WORK REQUIRED: Find every line in the material below that contains the word "Point", with case counting, and copy each of those lines.

Word and element location data
==*==

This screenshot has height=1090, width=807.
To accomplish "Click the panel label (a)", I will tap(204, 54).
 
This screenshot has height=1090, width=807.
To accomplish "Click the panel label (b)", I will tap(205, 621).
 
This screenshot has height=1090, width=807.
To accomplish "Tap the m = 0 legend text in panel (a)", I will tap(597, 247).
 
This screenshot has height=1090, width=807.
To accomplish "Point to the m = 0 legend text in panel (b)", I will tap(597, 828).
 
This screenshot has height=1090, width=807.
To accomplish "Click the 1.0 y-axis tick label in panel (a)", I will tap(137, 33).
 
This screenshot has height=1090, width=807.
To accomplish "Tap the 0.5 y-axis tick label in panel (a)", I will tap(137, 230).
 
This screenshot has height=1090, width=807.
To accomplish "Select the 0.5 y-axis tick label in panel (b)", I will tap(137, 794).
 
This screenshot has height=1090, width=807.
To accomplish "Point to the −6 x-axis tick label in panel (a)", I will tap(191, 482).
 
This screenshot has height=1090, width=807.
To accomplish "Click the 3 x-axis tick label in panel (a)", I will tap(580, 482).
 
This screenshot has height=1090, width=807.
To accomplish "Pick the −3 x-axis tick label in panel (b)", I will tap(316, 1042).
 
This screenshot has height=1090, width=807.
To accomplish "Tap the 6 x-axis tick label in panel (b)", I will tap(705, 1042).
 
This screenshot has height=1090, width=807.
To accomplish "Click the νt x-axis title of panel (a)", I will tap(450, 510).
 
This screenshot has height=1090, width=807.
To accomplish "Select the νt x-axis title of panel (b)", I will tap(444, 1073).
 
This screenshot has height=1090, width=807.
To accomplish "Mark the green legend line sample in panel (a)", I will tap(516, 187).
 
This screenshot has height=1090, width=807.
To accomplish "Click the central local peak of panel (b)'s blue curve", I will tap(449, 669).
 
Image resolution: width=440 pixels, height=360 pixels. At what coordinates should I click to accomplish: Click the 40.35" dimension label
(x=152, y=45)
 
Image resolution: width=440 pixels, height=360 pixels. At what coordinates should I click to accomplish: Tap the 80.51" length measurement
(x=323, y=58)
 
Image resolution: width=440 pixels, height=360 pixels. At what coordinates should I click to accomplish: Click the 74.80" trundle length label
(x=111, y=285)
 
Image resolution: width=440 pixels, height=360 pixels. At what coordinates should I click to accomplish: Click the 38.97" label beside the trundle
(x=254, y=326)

==*==

WORKED SOLUTION:
To accomplish "Point to the m = 0 legend text in panel (b)", I will tap(597, 828).
To accomplish "Point to the −6 x-axis tick label in panel (a)", I will tap(191, 482).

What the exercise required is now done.